■ Set task ■
Copy the entries word for word, from their very beginning through the line that contains "[x=14, y=248]", inclusive, leaving the pictures out of your copy.

■ Available data ■
================================

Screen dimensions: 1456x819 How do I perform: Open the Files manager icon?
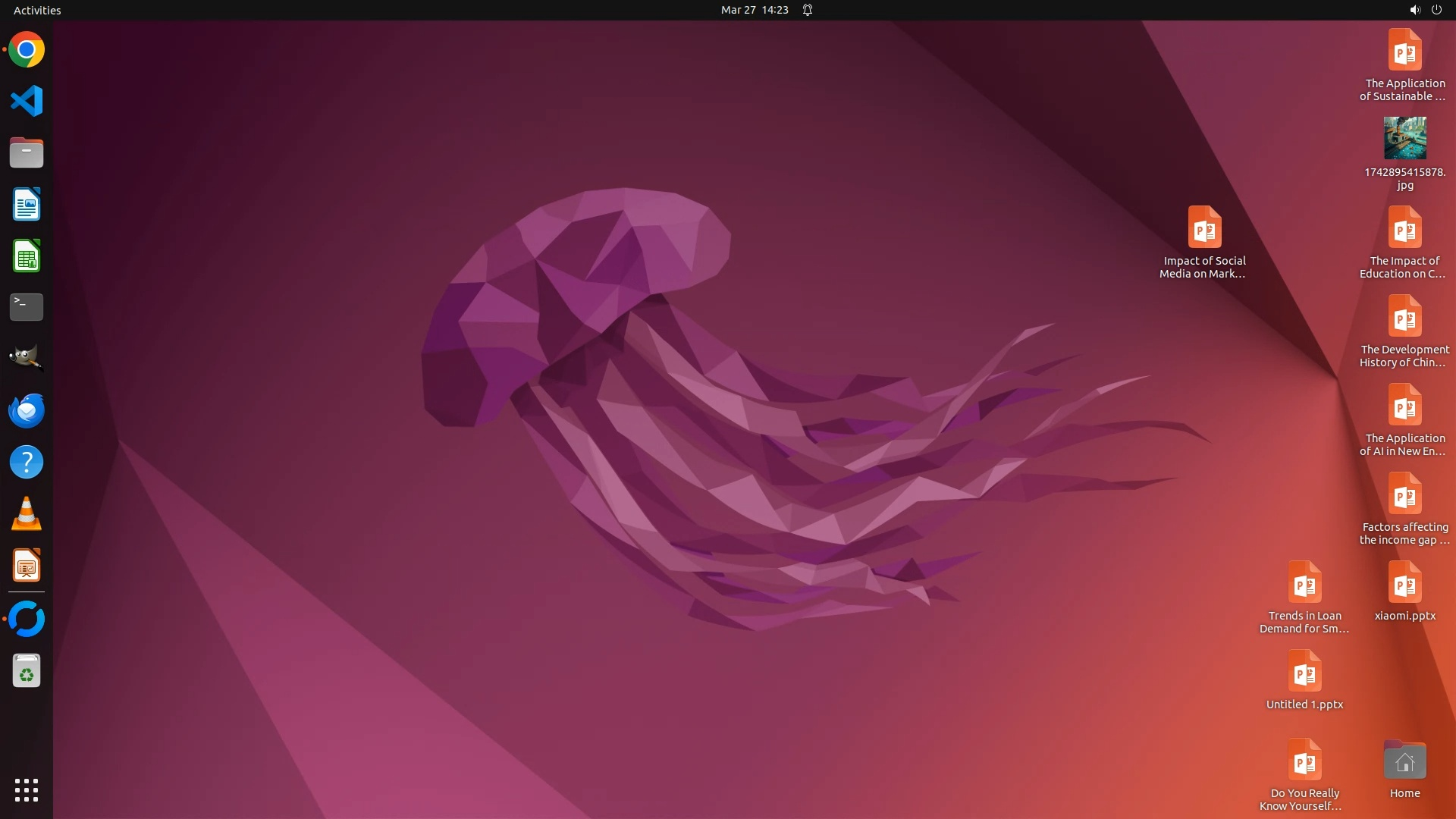coord(27,152)
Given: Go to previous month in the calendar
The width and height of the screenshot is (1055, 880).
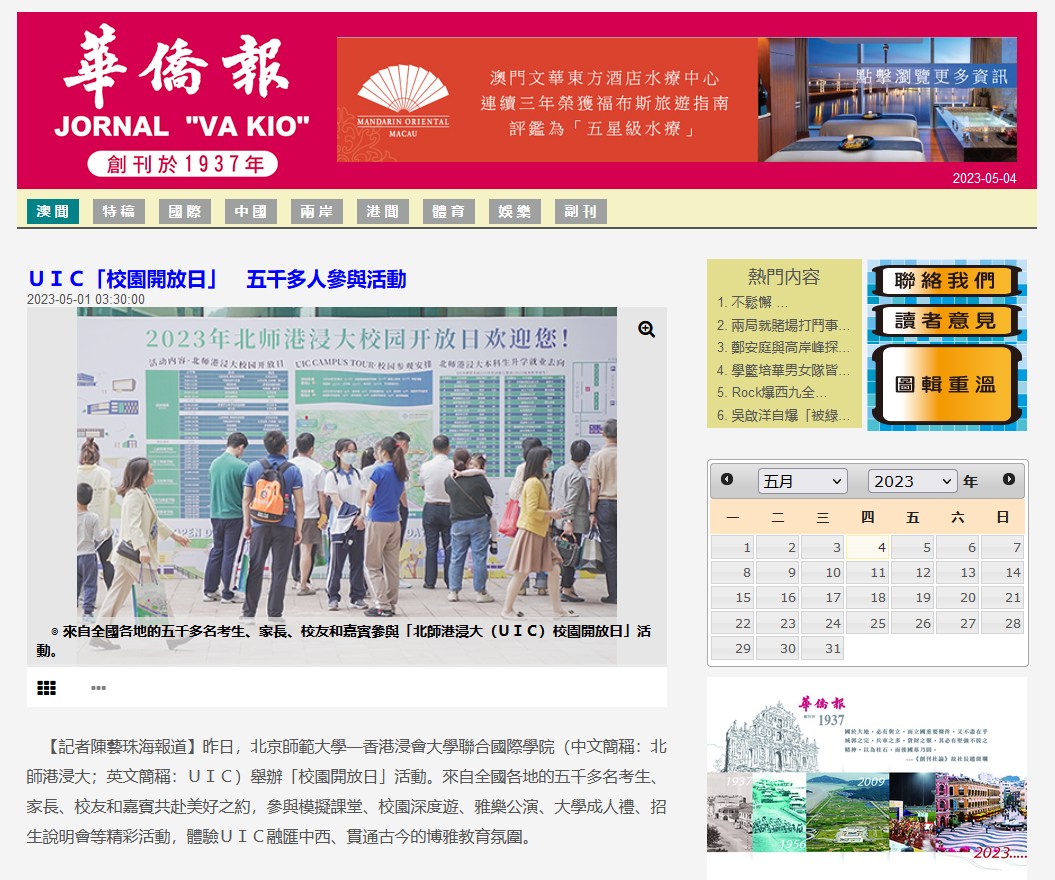Looking at the screenshot, I should (x=727, y=480).
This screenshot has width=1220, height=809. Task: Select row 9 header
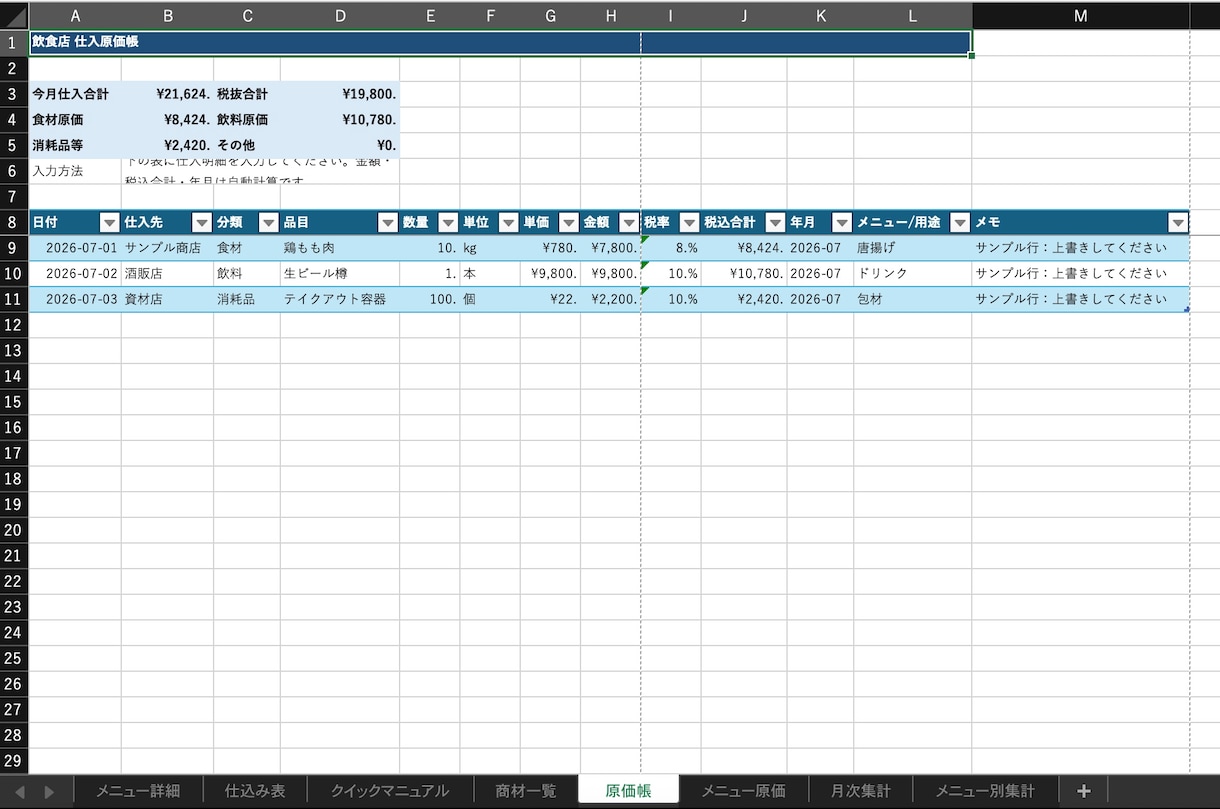[x=14, y=248]
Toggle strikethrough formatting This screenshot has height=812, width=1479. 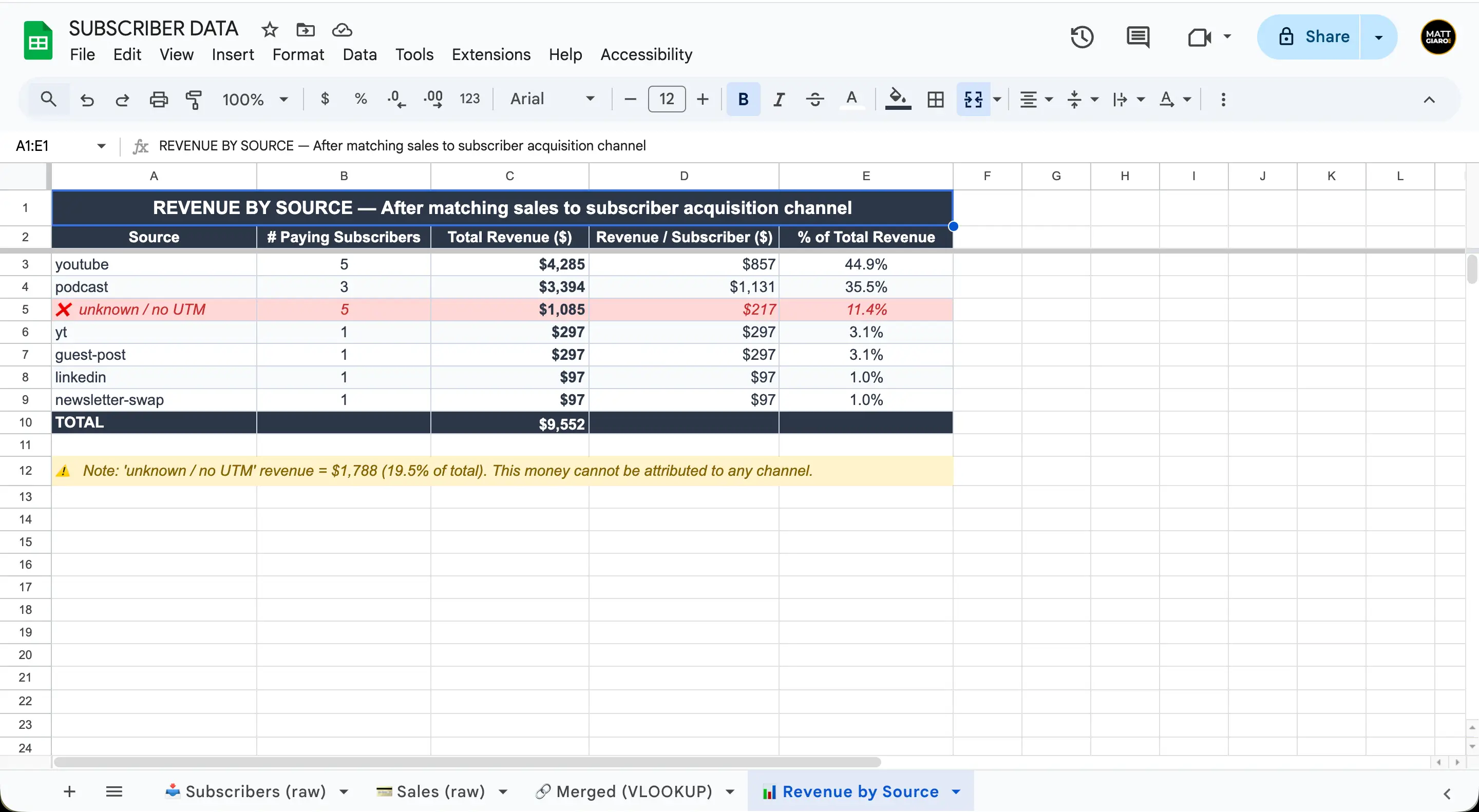click(x=814, y=99)
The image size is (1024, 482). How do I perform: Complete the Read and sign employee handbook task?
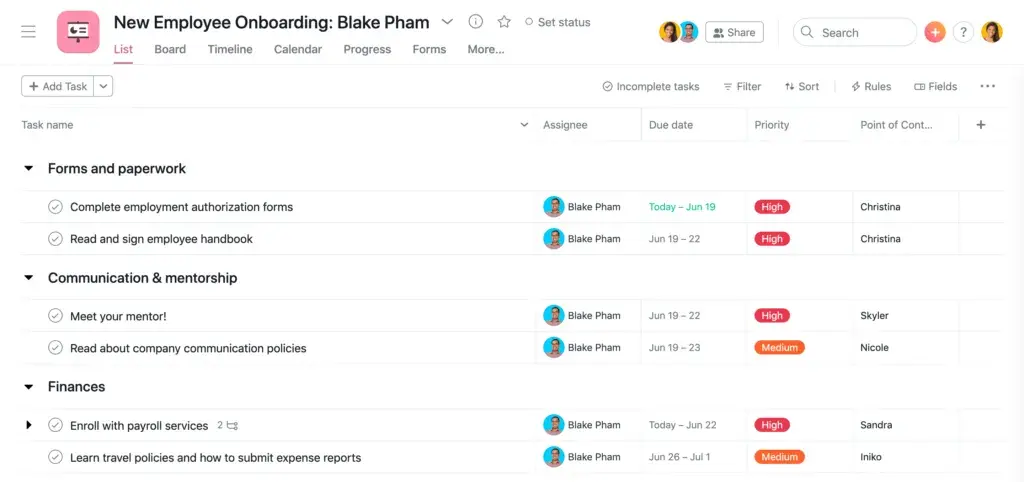(x=56, y=239)
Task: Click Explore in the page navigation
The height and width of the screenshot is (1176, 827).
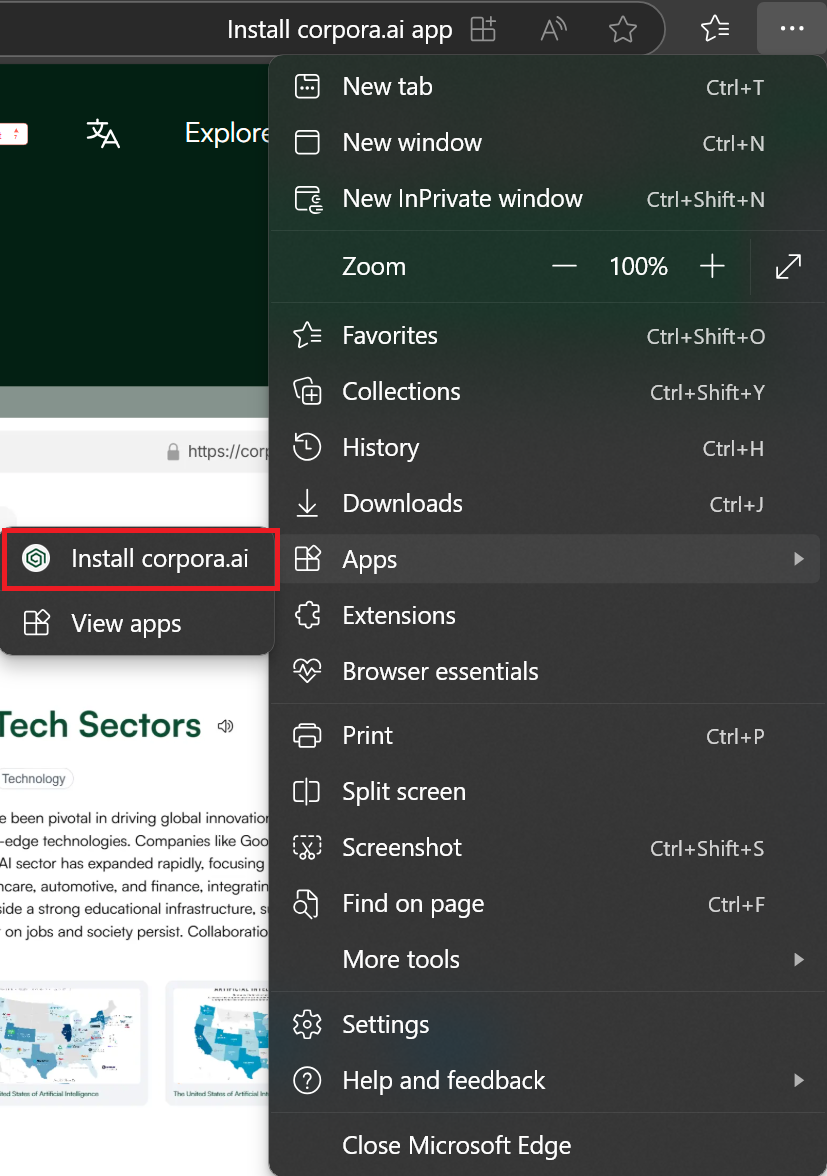Action: click(x=227, y=133)
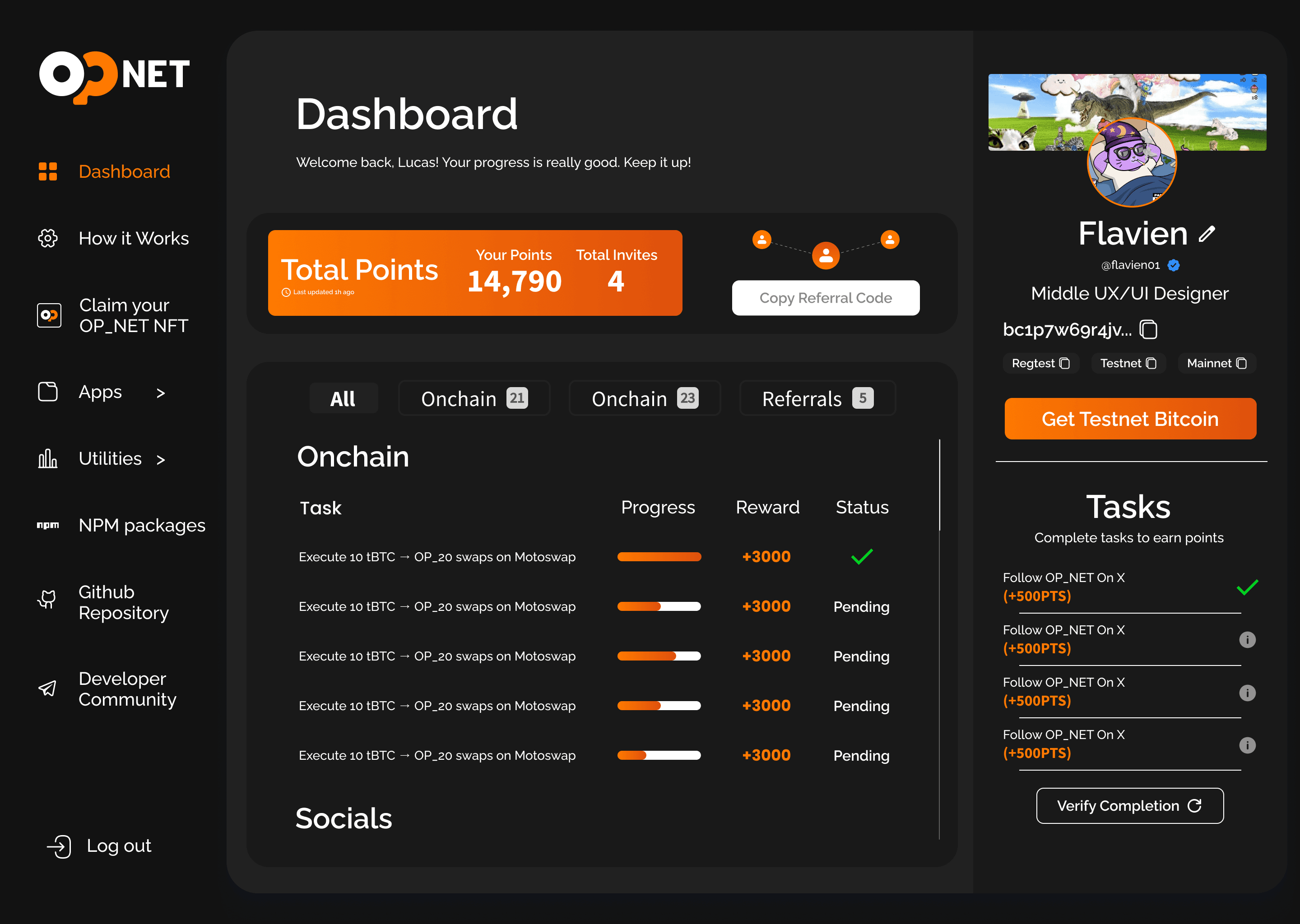Click the pencil edit icon beside Flavien
The height and width of the screenshot is (924, 1300).
pos(1207,234)
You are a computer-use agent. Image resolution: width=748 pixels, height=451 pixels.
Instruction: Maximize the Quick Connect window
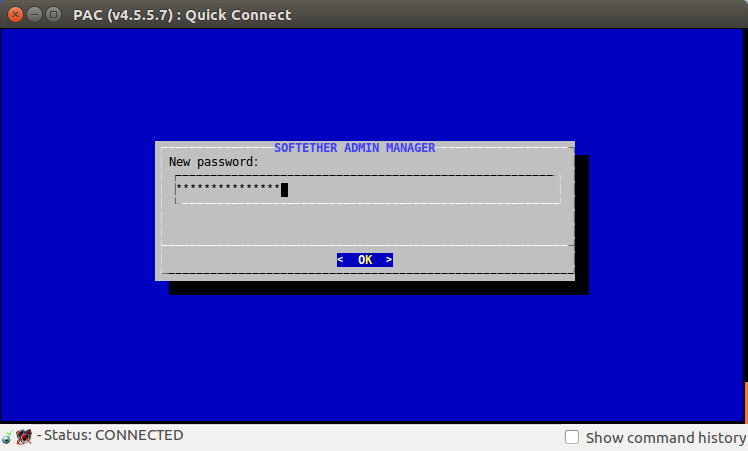[x=53, y=15]
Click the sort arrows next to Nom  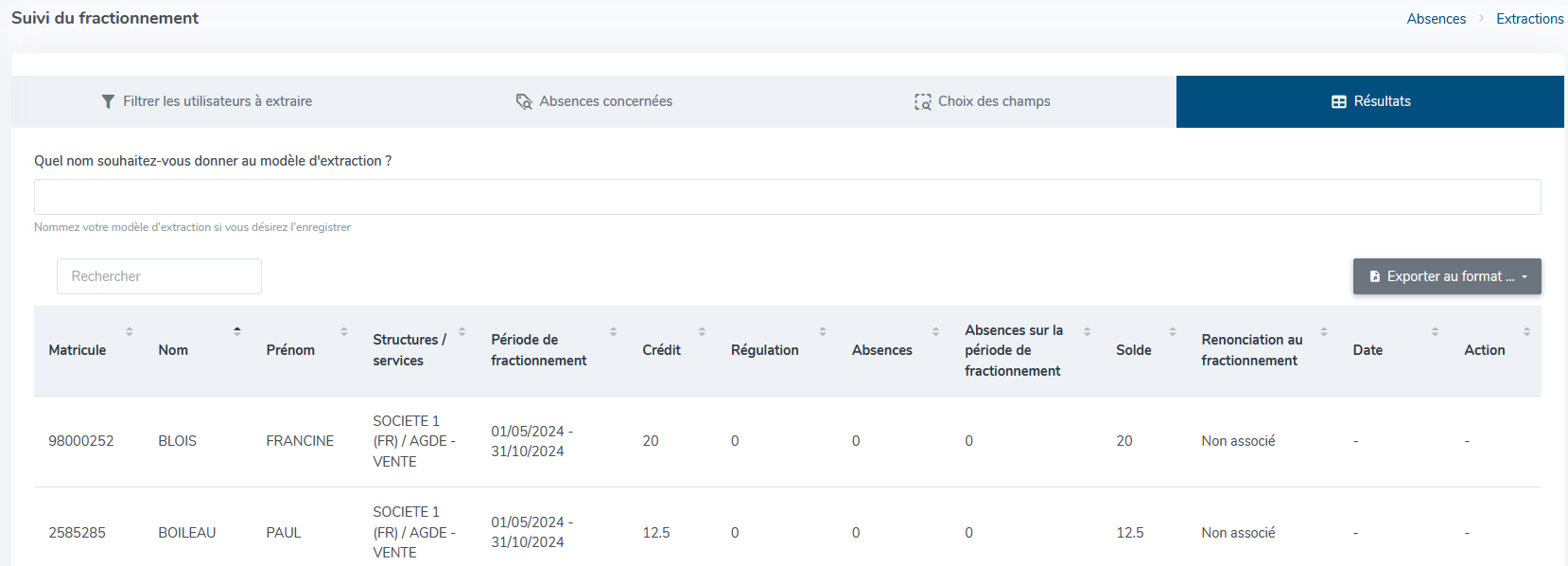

================================

■ Response ■
Screen dimensions: 1456x819 How do I perform: Open the Files manager icon?
coord(27,152)
Given: Go to previous month in the calendar
The width and height of the screenshot is (1055, 880).
Looking at the screenshot, I should (x=727, y=480).
This screenshot has width=1220, height=809. Task: Select row 9 header
[x=14, y=248]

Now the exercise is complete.